───── Geciteerde passage ─────

Theologenblog: Het mysterie van de christelijke antropologie
Als theoloog spreek je met grote woorden gemakkelijk voorbij aan de concrete werkelijkheid waarin mensen leven en lijden, terwijl je bij de menswetenschappers weer wat theologische samenhang mist, schrijft Barend Kamphuis.
Op donderdag 12 april nam drs. Willem van der Horst afscheid als docent van de hogeschool Viaa in Zwolle. Van der Horst is sociaal wetenschapper en psychosociaal therapeut. Hij schreef ”Met beide benen op de grond. God ontdekken in je levensverhaal” (2014). Daarin laat hij zien dat juist ons gewone leven een vindplaats is van God.

───── Gegeven informatie ─────

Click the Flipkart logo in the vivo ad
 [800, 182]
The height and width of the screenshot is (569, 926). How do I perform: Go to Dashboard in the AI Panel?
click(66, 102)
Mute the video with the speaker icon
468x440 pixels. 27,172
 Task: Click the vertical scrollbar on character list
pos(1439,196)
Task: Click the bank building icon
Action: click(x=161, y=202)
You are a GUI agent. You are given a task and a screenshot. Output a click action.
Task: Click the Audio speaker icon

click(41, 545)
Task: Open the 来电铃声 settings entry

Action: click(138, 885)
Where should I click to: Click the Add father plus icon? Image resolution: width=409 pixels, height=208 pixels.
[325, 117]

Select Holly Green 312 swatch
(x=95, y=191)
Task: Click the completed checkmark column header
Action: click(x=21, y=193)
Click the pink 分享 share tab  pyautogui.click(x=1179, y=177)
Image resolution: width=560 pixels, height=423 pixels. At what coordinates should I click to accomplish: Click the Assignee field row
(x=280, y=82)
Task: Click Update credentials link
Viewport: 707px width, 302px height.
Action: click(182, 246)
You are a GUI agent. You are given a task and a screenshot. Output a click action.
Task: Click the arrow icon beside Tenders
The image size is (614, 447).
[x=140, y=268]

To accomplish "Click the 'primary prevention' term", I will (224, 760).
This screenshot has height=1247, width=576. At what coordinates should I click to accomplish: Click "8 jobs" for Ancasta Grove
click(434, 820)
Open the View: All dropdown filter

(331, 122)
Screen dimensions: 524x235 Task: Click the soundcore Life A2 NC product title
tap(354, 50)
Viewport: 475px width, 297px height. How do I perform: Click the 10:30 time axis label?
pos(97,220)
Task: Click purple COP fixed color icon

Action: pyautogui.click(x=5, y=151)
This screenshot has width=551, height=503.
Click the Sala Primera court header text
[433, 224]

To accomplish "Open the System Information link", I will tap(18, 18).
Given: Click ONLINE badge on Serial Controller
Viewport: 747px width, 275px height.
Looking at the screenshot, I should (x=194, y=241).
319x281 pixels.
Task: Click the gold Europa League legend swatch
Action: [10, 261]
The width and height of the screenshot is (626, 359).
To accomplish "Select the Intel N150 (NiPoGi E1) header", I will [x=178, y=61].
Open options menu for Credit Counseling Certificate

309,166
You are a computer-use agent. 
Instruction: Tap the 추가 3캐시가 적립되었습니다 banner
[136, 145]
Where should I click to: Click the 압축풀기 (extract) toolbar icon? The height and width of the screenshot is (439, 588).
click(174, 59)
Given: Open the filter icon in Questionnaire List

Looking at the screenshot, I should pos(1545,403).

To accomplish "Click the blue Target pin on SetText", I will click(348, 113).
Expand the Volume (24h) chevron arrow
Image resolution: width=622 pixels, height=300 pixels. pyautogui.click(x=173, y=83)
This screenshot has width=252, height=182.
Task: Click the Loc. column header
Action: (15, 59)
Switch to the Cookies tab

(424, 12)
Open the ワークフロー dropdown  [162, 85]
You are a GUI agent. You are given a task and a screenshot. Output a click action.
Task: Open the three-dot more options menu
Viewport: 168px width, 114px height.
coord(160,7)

─────

Uw opdrachten |
1 – Beantwoord de volgende vragen aan de hand van het theologenblog.
(a) Wie schrijft over de theologische samenhang die bij menswetenschappers ontbreekt?
(b) Op welke dag nam Willem van der Horst afscheid als docent?
(c) In welk jaar verscheen zijn boek?
2 – Typ uit het theologenblog de tekst over tussen "Theologenblog: Het mysterie" en "schrijft Barend Kamphuis.", beide inbegrepen.
3 – Zet de alinea van het theologenblog die begint met "Op donderdag 12 april" om in een lijst met de belangrijkste feiten.

Antwoorden per nummer |
1 –
(a) Barend Kamphuis
(b) Donderdag 12 april
(c) 2014

2 –
Theologenblog: Het mysterie van de christelijke antropologie
Als theoloog spreek je met grote woorden gemakkelijk voorbij aan de concrete werkelijkheid waarin mensen leven en lijden, terwijl je bij de menswetenschappers weer wat theologische samenhang mist, schrijft Barend Kamphuis.

3 –
- Drs. Willem van der Horst nam op donderdag 12 april afscheid als docent van de hogeschool Viaa in Zwolle.
- Hij is sociaal wetenschapper en psychosociaal therapeut.
- Hij schreef "Met beide benen op de grond. God ontdekken in je levensverhaal" (2014).
- Daarin laat hij zien dat juist het gewone leven een vindplaats van God is.